17. ἐν τούτῳ τετελείωται ἡ ἀγάπη, μεθʼ ἡμῶν, ἵνα παρρησίαν ἔχωμεν ἐν τῇ ἡμέρᾳ τῆς κρίσεως, ὅτι καθὼς ἐκεῖνός ἐστι, καὶ ἡμεῖς ἐσμεν ἐν τῷ κόσμῳ τούτῳ.
18. φόβος οὐκ ἔστιν ἐν τῇ ἀγάπῃ, ἀλλʼ ἡ τελεία ἀγάπη ἔξω βάλλει τὸν φόβον, ὅτι ὁ φόβος κόλασιν ἔχει· ὁ δὲ φοβούμενος οὐ τετελείωται ἐν τῇ ἀγάπῃ.
19. ἡμεῖς ἀγαπῶμεν αὐτὸν, ὅτι αὐτὸς πρῶτος ἠγάπησεν ἡμᾶς.
20. ἐάν τις εἴπῃ, ὅτι Ἀγαπῶ τὸν Θεόν, καὶ τὸν ἀδελφὸν αὐτοῦ μισῇ, ψεύστης ἐστίν· ὁ γὰρ μὴ ἀγαπῶν τὸν ἀδελφὸν αὐτοῦ ὃν ἑώρακε, τὸν Θεὸν ὃν οὐχ ἑώρακε πῶς δύναται ἀγαπᾷν;
21. καὶ ταύτην τὴν ἐντολὴν ἔχομεν ἀπʼ αὐτοῦ, ἵνα ὁ ἀγαπῶν τὸν Θεὸν, ἀγαπᾷ καὶ τὸν ἀδελφὸν αὐτοῦ.
English Translation
16. And we have known and have believed the love that God has for us. God is love, and the one who remains in love remains in God, and God in him.
17. In this, love has been perfected with us so that we may have boldness on the day of judgment, because just as he is, so also are we in this world.
18. There is no fear in love, rather perfect love casts out fear because fear involves punishment; but the one who fears has not been perfected in love.
19. We love him because he first loved us.
20. If anyone says “I love God,” and hates his brother he is a liar: for the one who does not love his brother, whom he has seen, how can he love God whom he has not seen?
21. And we have this commandment from him, that the one who loves God also loves his brother.
Graphical Grammar
[Coming soon! Check back for update]
Weighty Words
- τετελείωται – 3rd sing. perf. pas. ind. ▶ τελειόω: bring to full measure, fill the measure of
- παρρησίαν – fem. sing. acc. ▶ παρρησία: a state of boldness and confidence
- κόλασιν – fem. sing. acc. ▶ κόλασις: infliction of suffering or pain in chastisement, punishment. See discussion below.

#### [Dataset extract]
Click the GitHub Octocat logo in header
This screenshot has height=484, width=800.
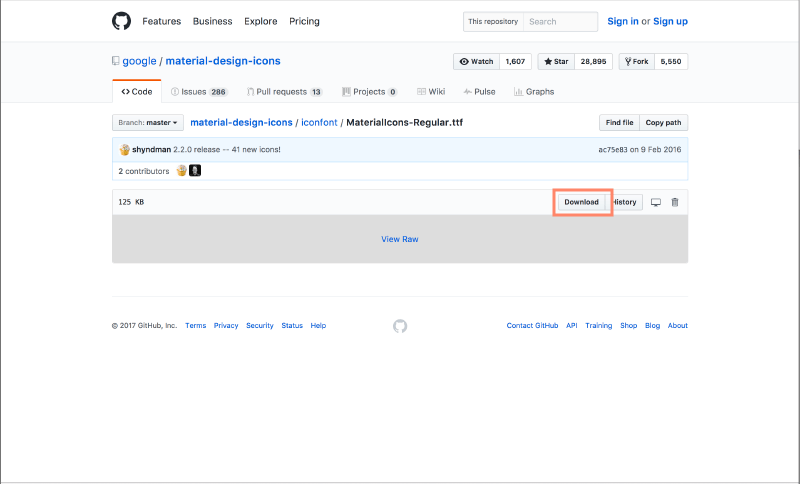click(121, 21)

#### [What this task involves]
Answer these about the study page on love:
(a) In the English translation, what does perfect love cast out?
(b) In the word notes, what meaning is given for παρρησία?
(c) In verse 19, what reason is given for why we love him?

#### [Exercise answer]
(a) Fear.
(b) A state of boldness and confidence.
(c) Because he first loved us.